§ Instructions for the task
The lines to reproduce run from the one containing "Open 茅台抢购 Moutai" through the end of the records below. Reproduce them exactly and add nothing.

### Supplied entries

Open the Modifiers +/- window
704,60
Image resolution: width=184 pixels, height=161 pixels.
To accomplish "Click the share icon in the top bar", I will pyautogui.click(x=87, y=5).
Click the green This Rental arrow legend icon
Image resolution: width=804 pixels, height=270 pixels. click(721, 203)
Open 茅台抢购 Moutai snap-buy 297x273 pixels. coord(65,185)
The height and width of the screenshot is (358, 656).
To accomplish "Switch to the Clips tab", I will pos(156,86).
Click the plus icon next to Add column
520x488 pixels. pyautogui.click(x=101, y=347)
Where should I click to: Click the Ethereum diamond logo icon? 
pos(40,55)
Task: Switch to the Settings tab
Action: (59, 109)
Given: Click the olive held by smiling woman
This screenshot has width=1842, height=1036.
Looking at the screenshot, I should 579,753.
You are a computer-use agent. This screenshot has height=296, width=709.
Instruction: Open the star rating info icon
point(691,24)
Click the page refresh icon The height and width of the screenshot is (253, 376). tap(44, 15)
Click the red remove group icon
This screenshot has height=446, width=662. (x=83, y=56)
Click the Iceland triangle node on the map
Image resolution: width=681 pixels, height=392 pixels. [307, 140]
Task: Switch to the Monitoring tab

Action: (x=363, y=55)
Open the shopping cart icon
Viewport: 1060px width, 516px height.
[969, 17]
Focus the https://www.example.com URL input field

######

§ Reply to the exercise
Open 茅台抢购 Moutai snap-buy 297x273 pixels. coord(65,185)
The height and width of the screenshot is (358, 656).
To accomplish "Switch to the Clips tab", I will pos(156,86).
Click the plus icon next to Add column
520x488 pixels. pyautogui.click(x=101, y=347)
Where should I click to: Click the Ethereum diamond logo icon? 
pos(40,55)
Task: Switch to the Settings tab
Action: (59, 109)
Given: Click the olive held by smiling woman
This screenshot has width=1842, height=1036.
Looking at the screenshot, I should 579,753.
You are a computer-use agent. This screenshot has height=296, width=709.
Instruction: Open the star rating info icon
point(691,24)
Click the page refresh icon The height and width of the screenshot is (253, 376). tap(44, 15)
Click the red remove group icon
This screenshot has height=446, width=662. (x=83, y=56)
Click the Iceland triangle node on the map
Image resolution: width=681 pixels, height=392 pixels. [307, 140]
Task: Switch to the Monitoring tab

Action: (x=363, y=55)
Open the shopping cart icon
Viewport: 1060px width, 516px height.
[969, 17]
Focus the https://www.example.com URL input field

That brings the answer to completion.